*Collected data entries*
◇ ◇ ◇

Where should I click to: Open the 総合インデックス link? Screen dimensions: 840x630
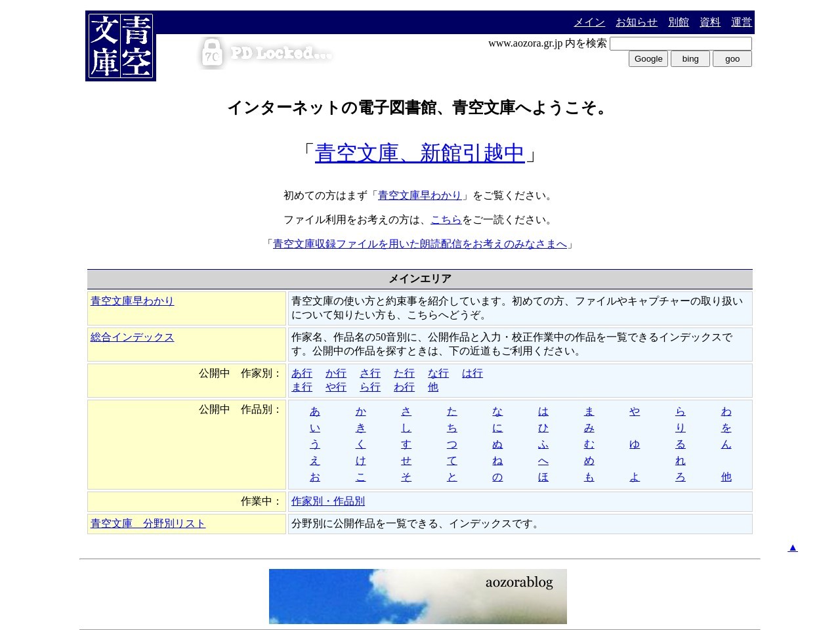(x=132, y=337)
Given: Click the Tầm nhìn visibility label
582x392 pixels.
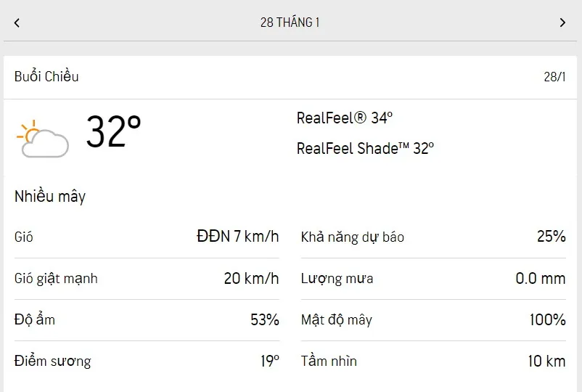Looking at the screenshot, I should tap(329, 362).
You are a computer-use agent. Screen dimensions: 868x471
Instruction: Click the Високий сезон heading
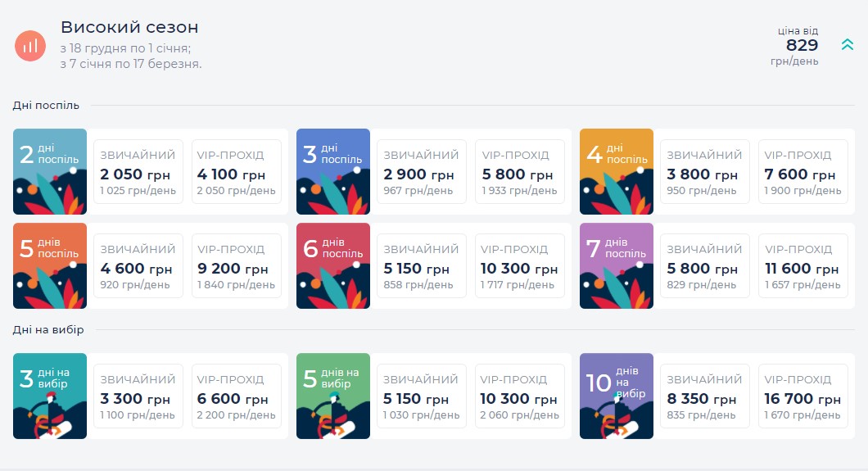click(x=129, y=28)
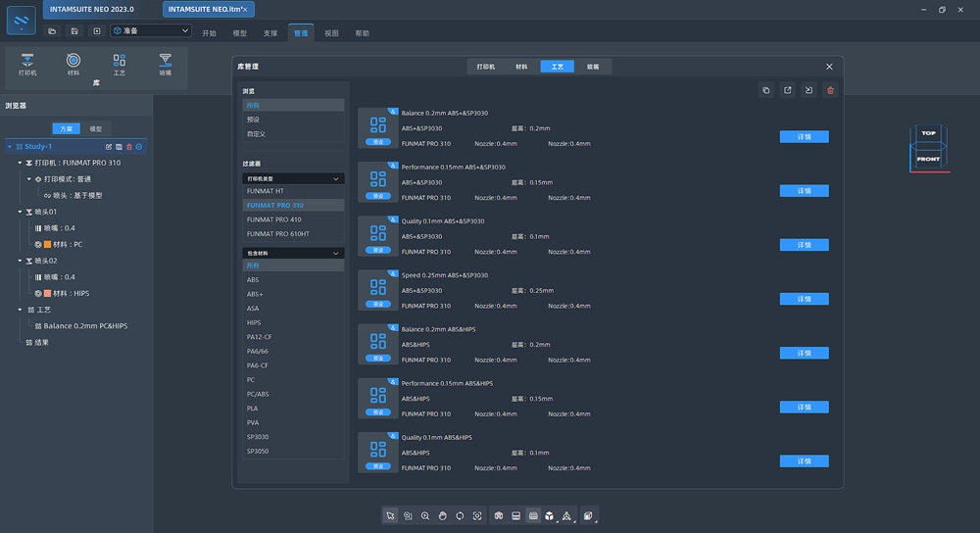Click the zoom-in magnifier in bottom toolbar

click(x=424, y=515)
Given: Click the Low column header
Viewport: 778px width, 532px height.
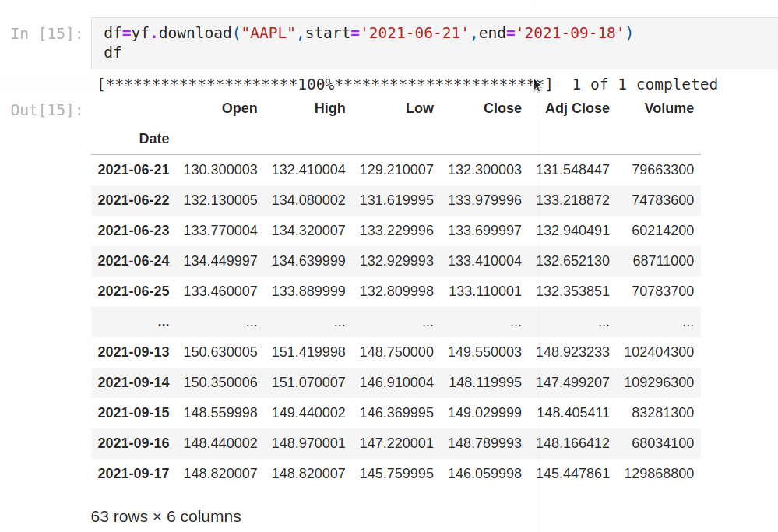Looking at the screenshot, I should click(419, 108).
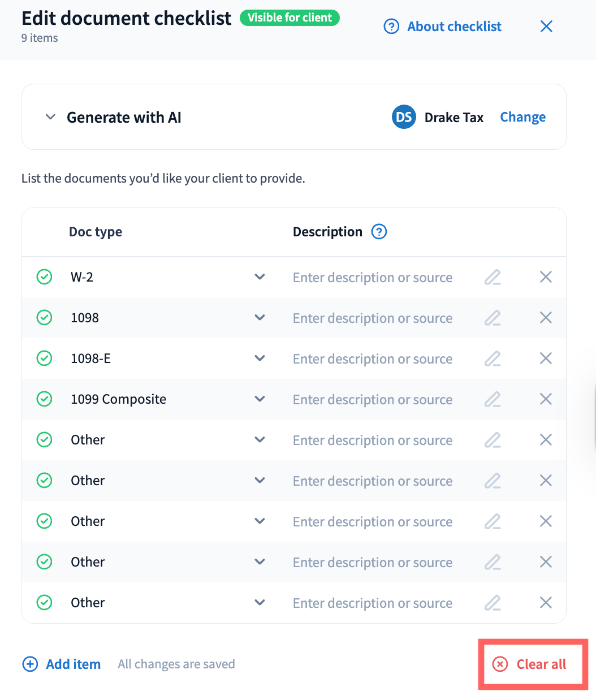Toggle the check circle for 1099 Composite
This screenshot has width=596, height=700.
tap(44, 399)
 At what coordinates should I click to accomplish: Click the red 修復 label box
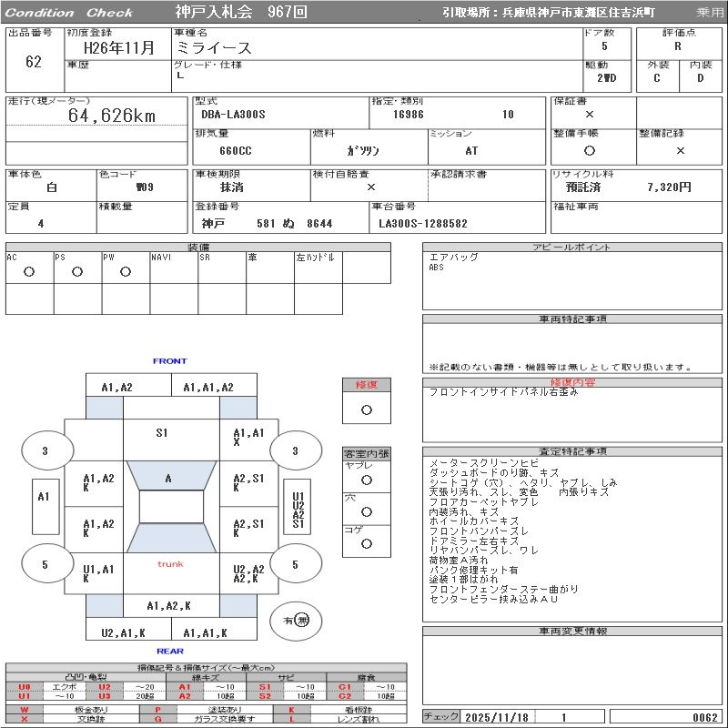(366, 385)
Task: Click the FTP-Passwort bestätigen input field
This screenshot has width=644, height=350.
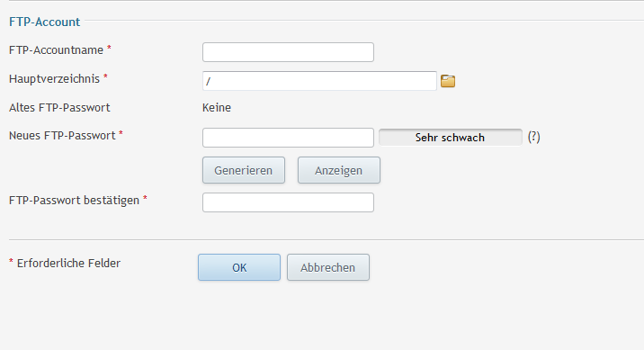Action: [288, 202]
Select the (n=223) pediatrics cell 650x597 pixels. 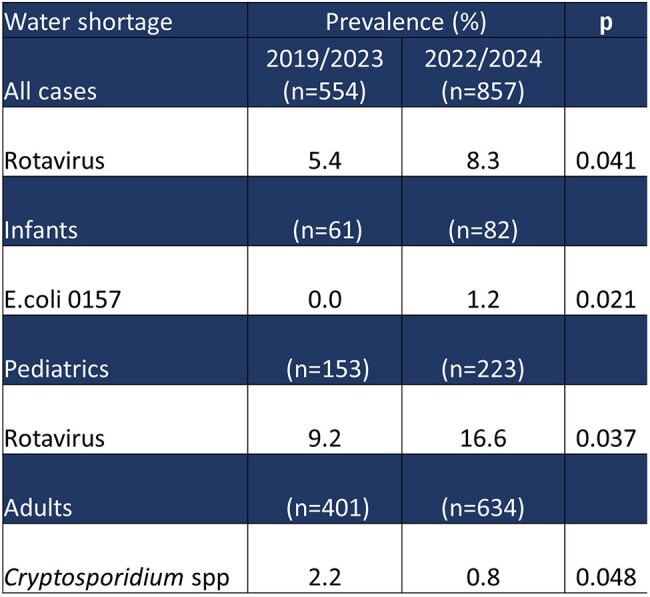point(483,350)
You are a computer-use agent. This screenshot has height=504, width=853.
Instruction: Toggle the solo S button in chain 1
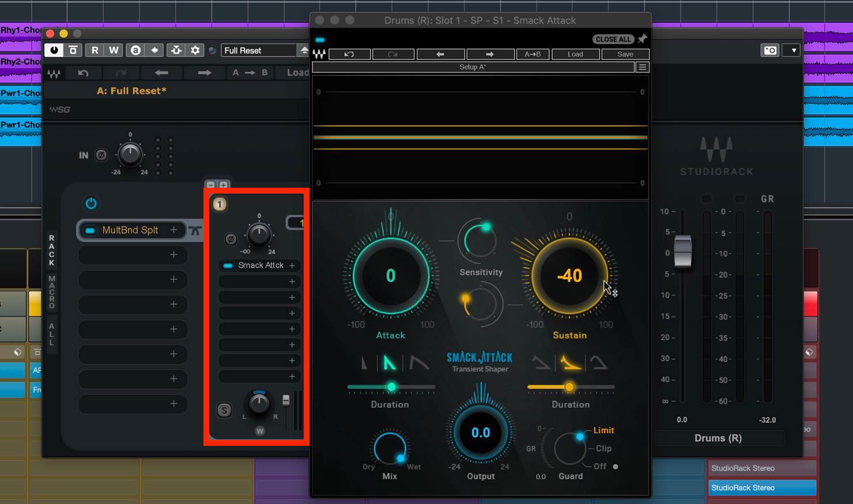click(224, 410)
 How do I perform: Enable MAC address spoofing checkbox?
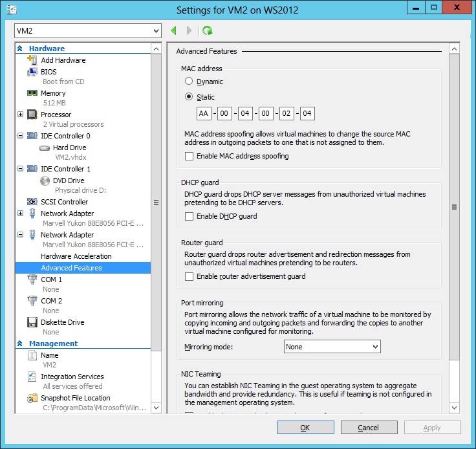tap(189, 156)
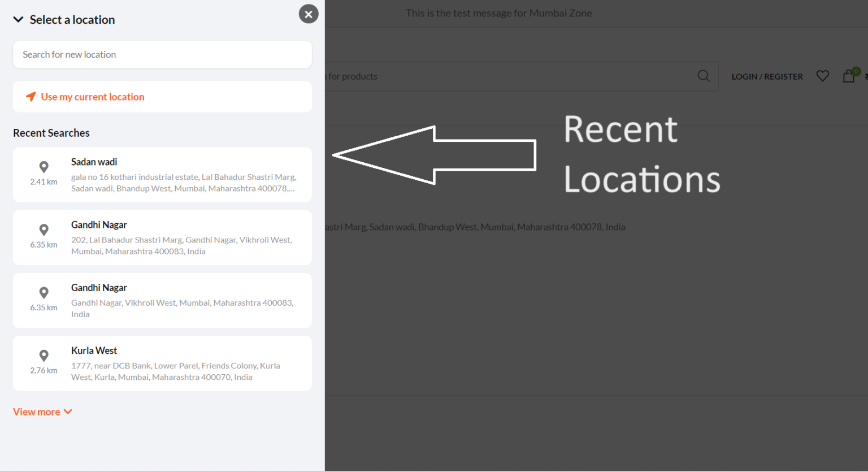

◇ ◇ ◇

*BRIEF*
Where a line in the entries holds the word "Given", copy that line.

*SOLUTION TO THIS PROBLEM*
Given: Click the Tầm nhìn visibility label
Given: Click the Low column header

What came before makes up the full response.